I am Jamaican African American, but as an African American, I know that I have deeper roots than my Jamaican roots. Right? We all come from Africa. So I actually did my ancestry and found out that I’m part Ghanaian West African, among other things. And so I’ve been sort of searching my Ghanaian roots, my West African roots, and I, a couple of years ago now, came across the word “Sankofa” ... and it means “to remember.” It means go back and retrieve what has been lost. It means, in the simpler terms, go back and get it. And there’s a Sankofa symbol, which is a Sankofa Bird. And its head is looking back, and it’s got gems in its mouth. And, breaking it down even more, it talks about gems of the past that you’ve forgotten that have contributed to who you are today. Go back and get those, retrieve those, remember those which will help you in your present and take you to your future.
So, when I discovered that for myself, I sort of went on my own Sankofa journey. When I got offered “Mamma Mia!” and was researching — okay, what am I going to do with this? How am I going to take some of the swing out of this jukebox musical? I thought, you know what? Sophie is on a Sankofa journey. She is daring to go back into the past, her mother’s past, and find out where she comes from. And so I thought, I’m going to ground this in Sankofa and introduce that to the cast and then ask them, for each character, to go on their own Sankofa journey. I got them a Sankofa journal and had them write down any epiphanies they got along the way. In the show, there’s a Sankofa Bird drawn on Donna’s wall in her bedroom. At the taverna that she works in, there’s a Sankofa tile. So, I’ve sprinkled it all through the show, and it really deepens the journey for the actors.
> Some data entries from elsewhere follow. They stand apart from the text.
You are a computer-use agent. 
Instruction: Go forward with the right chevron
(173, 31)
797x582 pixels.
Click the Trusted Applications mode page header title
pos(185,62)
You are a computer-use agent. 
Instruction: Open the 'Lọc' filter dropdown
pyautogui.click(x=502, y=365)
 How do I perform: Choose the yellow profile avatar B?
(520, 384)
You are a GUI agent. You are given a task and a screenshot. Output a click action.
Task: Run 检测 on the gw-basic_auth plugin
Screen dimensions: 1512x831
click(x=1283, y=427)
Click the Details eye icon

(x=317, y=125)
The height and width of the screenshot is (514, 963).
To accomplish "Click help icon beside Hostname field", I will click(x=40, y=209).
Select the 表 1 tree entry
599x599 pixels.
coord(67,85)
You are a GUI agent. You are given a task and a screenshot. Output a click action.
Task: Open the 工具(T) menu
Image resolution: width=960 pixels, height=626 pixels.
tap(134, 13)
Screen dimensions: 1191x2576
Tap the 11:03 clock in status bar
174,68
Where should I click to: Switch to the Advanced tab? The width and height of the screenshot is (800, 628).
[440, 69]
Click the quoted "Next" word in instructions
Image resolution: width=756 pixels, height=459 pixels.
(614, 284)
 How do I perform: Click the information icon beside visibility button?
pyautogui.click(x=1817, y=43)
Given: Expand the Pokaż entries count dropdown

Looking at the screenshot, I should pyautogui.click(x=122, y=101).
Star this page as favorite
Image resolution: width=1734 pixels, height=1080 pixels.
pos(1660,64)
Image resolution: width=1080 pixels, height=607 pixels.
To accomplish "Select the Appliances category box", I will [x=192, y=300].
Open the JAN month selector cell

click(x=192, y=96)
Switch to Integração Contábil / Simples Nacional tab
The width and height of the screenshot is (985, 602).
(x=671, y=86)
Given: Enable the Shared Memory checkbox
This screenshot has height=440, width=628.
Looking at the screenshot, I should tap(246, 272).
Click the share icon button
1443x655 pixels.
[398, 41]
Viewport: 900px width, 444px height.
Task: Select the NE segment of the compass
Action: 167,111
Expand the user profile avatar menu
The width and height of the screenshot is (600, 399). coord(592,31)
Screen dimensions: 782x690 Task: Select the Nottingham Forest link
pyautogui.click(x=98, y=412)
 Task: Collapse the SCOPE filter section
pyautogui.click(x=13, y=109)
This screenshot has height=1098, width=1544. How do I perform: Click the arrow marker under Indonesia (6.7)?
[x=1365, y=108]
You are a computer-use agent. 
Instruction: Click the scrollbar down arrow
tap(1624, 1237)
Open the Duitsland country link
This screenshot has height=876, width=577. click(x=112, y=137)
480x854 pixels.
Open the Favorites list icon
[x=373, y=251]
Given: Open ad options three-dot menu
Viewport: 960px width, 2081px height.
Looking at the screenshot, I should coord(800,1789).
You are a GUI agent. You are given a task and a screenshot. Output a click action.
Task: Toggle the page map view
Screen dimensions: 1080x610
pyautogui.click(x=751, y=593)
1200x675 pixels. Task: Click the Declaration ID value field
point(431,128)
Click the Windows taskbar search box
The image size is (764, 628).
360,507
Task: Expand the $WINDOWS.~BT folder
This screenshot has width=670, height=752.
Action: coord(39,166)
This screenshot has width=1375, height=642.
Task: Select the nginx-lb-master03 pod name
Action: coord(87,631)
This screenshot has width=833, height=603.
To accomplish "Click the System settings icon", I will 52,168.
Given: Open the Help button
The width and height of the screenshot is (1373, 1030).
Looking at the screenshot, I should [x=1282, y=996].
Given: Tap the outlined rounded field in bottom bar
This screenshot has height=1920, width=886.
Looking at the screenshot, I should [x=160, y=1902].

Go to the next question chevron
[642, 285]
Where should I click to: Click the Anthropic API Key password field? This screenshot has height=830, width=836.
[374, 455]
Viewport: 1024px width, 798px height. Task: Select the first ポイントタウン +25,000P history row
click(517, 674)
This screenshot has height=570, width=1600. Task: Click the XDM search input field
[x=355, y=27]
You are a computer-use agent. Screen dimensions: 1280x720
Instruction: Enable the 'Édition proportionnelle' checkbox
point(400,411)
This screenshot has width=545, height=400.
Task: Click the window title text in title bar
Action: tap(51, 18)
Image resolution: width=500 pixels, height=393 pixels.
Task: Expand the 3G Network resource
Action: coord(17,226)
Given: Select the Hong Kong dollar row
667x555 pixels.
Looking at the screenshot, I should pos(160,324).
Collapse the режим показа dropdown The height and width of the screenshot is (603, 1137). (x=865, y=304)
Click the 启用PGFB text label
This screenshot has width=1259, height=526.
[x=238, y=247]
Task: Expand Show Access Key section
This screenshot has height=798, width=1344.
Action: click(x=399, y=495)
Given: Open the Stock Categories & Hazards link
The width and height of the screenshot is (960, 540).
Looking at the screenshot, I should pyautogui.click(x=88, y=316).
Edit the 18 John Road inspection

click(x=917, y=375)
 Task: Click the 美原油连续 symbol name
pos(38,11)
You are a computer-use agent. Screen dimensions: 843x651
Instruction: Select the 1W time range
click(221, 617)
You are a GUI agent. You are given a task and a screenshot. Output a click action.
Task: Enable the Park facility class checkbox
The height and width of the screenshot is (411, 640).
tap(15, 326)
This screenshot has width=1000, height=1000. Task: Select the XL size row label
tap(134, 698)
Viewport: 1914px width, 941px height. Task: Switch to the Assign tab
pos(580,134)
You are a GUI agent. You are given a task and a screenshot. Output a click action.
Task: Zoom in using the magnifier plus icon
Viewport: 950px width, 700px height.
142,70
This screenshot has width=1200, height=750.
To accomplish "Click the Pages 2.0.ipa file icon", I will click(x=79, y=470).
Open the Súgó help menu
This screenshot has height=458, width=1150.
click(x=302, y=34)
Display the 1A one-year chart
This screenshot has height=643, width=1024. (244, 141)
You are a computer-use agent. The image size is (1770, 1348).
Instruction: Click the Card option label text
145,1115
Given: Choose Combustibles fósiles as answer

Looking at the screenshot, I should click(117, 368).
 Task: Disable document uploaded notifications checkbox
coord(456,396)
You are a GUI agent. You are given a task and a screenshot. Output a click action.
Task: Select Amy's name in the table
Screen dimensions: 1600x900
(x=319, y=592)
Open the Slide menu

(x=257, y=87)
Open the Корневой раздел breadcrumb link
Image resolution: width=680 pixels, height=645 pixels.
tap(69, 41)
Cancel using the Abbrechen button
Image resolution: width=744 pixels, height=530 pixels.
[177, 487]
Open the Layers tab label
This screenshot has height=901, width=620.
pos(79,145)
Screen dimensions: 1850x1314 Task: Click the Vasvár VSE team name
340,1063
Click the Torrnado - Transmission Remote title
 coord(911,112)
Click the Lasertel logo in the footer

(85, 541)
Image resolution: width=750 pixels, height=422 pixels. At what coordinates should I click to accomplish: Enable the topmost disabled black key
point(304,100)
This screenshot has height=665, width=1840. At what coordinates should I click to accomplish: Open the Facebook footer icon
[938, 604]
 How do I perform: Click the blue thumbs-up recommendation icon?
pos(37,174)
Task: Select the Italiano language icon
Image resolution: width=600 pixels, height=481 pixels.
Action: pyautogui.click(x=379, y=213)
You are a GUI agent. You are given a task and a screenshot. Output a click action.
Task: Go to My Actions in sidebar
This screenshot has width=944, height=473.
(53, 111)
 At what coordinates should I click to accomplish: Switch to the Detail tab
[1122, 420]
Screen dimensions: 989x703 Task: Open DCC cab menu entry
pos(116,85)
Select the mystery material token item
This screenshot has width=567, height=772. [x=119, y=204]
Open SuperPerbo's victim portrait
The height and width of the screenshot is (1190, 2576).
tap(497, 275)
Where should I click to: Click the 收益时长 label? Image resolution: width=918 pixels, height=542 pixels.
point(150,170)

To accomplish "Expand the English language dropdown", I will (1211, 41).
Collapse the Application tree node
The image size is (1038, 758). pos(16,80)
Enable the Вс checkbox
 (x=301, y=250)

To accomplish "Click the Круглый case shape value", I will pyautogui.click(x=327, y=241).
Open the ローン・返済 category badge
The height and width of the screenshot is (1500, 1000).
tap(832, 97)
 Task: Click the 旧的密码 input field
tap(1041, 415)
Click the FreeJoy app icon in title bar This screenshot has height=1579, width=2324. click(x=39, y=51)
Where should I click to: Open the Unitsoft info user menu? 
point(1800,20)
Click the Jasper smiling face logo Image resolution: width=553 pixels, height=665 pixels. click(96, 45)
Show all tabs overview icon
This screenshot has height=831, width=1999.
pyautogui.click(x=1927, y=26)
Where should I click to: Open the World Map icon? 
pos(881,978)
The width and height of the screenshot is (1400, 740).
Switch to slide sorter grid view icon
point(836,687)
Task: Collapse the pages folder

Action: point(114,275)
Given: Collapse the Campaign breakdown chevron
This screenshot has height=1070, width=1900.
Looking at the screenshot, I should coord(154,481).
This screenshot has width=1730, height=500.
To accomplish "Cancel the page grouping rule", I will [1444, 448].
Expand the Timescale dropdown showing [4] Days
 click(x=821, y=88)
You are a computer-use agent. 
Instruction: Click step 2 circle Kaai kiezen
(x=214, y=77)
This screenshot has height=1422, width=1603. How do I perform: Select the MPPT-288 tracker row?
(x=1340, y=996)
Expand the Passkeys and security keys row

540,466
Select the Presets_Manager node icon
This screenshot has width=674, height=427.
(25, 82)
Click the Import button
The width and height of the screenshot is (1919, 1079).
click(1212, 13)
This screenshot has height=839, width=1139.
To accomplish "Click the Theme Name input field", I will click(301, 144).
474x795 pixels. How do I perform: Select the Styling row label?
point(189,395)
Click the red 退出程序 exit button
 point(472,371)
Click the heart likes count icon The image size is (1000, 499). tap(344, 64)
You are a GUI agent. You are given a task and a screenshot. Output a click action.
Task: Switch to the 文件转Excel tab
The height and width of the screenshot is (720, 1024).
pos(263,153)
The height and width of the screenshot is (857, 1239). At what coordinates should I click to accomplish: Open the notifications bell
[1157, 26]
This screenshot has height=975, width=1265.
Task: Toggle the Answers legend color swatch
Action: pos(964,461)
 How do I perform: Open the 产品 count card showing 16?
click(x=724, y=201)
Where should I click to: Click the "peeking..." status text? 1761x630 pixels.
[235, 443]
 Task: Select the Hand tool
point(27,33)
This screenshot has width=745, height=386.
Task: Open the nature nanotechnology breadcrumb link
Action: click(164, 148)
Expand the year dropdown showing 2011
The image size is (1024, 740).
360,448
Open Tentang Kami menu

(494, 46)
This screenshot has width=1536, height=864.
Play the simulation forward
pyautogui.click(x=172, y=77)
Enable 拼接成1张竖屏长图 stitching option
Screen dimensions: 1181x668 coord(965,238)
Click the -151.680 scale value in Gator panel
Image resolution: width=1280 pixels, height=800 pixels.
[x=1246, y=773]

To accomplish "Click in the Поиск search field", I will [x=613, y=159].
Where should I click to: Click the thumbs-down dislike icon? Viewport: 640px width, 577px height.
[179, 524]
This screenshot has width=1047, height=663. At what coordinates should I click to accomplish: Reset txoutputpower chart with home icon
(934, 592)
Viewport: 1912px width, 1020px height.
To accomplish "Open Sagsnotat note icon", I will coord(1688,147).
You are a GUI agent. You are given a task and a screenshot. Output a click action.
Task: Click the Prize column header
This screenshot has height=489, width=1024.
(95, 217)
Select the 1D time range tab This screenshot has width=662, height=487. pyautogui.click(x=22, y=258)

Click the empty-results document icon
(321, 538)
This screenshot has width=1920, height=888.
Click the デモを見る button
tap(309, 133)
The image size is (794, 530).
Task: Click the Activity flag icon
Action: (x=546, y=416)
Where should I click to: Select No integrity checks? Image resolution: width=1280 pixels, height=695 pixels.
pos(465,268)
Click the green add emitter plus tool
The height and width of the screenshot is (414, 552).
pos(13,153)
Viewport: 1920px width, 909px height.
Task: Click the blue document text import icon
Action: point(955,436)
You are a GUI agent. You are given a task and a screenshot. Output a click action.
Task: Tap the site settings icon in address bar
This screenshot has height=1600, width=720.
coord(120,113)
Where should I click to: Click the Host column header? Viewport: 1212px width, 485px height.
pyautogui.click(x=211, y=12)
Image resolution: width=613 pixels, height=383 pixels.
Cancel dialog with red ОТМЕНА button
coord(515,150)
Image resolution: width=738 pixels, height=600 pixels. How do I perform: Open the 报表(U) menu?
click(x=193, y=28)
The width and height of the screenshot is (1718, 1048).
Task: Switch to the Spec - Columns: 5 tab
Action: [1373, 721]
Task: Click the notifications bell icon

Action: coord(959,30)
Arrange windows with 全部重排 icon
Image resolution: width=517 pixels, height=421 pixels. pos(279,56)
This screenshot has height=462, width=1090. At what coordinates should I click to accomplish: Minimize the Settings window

Is there anything that I’ve missed? Is there anything that you want to say or emphasize or that you hope people see?
I think there’s two things, and we’ve touched on both. I hope the experience of “Mamma Mia!” is fun, sure, and entertaining, but I also hope it’s a release and an escape, and it’s a visual nourishment and an opportunity to take their own Sankofa journey, just to remember. Remember the gems of life that brought joy and satisfaction and peace and grounding. That is my hope.
The second thing is, I want this to be the continuation of change, where this kind of cast telling this story is the norm, and that it would encourage theaters to be challenged, to continue to dare to change old systemic ways that brought harm and examine daily. Doing the work and then moving forward is not enough. It has to be daily work, daily challenges, daily examinations. How do we do today? How can we do better tomorrow? Because it’s going to take time. A lot of harm has been done, and it’s going to take intentional eyes to say, “We need to do better. We need to try to make amends for the harm.” There cannot be assumption of, well, we’ve made it, we’re there, we’ve done it.
That work, honestly, is never going to be done.
‘Mamma Mia,’ directed by Faith Bennett Russell and produced by Village Theatre, will be staged at the Frances J. Gaudette Theatre in Issaquah through July 10 and at the Everett Performing Arts Center July 15 though August 7. More information can be found at VillageTheatre.org.
Ashley Archibald is the editor of Real Change News.